An unused area is defined at the end of the recording area in the recording unit, and at the time of partial erasure of information, information is deleted in the second recording unit on the second recording processing layer,
An information recording method for an information storage medium, wherein a fractional part is left as an unused area. 8. A recording unit having a first recording unit to be recorded on an information storage medium and a second recording unit larger than the first recording unit, and an unused area at the end of a recording area in the second recording unit.
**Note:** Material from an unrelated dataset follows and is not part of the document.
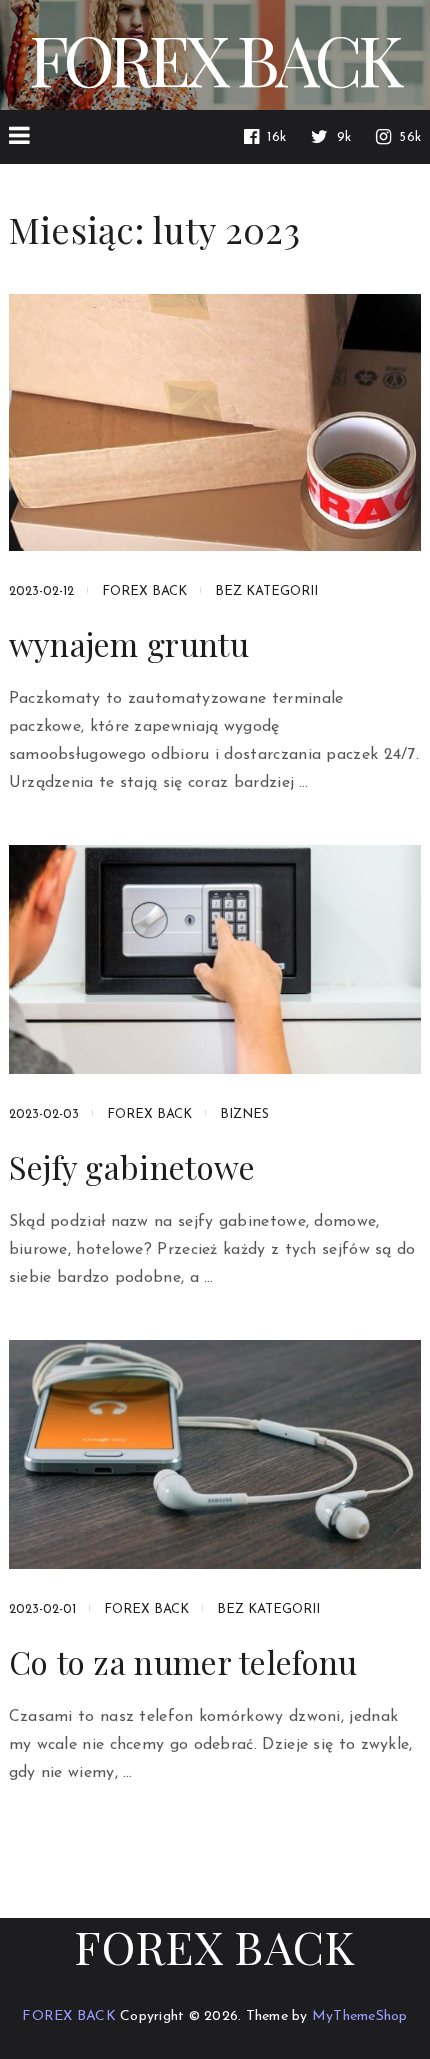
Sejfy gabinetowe (132, 1167)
An information recording apparatus for recording information on an information storage medium, comprising: means for defining information; and recording means for recording information using the unused area at the time of next recording. 9. A recording apparatus comprising: a first recording unit to be recorded on an information storage unit; and a second recording unit larger than the first recording unit. An information storage medium, wherein an unused area is defined, and the information is recorded in the unused area at the time of next recording. 10. A recording apparatus comprising: a first recording unit to be recorded on an information storage unit; and a second recording unit larger than the first recording unit. An unused area is defined, and a playback method for playing back an information storage medium characterized in that information is recorded in the unused area at the time of next recording. Reproducing the information, the information is read by managing the information in units equal to the first recording unit.